"Rumah Aspirasi'' Versi DPR

SETELAH gagal dengan usul dana aspirasi yang menghebohkan publik beberapa waktu lalu, kini anggota DPR punya ide baru dengan mengajukann usul adanya "rumah aspirasi" bagi setiap anggota yang terhormat. Usul yang merupakan produk resmi BURT (Badan Urusan Rumah Tangga) DPR itu langsung saja menuai komentar pro dan kontra.

Ini agak mengherankan karena keanggotaan di BURT mewakili hampir seluruh fraksi. Jika usul tersebut merupakan produk resmi, berarti semua fraksi di BURT sudah setuju. Agak aneh kalau kemudian para petinggi partai beramai-ramai mempermasalahkannya. Ini menunjukkan tidak adanya koordinasi yang baik antara partai, fraksi, dan anggotanya yang duduk dalam BURT.

Terlepas apakah usul itu sudah bulat disetujui atau tidak, apa yang disebut "rumah aspirasi" itu terlalu mengada-ada. Dengan alasan bahwa usul itu hasil "studi banding" ke Eropa dan Amerika Serikat, DPR perlu memfasilitasi anggotanya dengan dana untuk membentuk "rumah aspirasi" yang diperkirakan memakan Rp 374 juta per orang. Jelas, ini usul yang tidak masuk akal. Dalam kalkulasi saya, anggota DPR adalah pejabat negara yang lebih dari cukup mendapatkan fasilitas, tetapi kinerjanya masih dianggap rendah.

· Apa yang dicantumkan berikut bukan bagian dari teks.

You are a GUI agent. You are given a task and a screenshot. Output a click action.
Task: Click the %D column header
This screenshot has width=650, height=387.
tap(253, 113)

Pengalaman saya selama sepuluh tahun (1999 sampai 2009) memberikan pelajaran bahwa fasilitas tidak berbanding lurus dengan kinerja. Artinya, gaji dan fasilitas yang tinggi tidak akan menjamin kinerja yang maksimal manakala kualitas dan kapasitas anggota tidak meningkat. Kesalahan utamanya tentulah proses rekrutmen yang dilakukan partai-partai politik ketika menjaring caleg menjelang pemilu. Banyak caleg dipilih karena popularitasnya, ada yang dicalonkan karena dekat dengan ketua partai, ada pula yang menjadi caleg karena banyak sumbangannya menjelang pemilu. Sedikit sekali yang direkrut karena kemampuan dan kualitas intelektualnya. Jadi, bisa dimengerti jika semakin hari kualitas DPR semakin merosot.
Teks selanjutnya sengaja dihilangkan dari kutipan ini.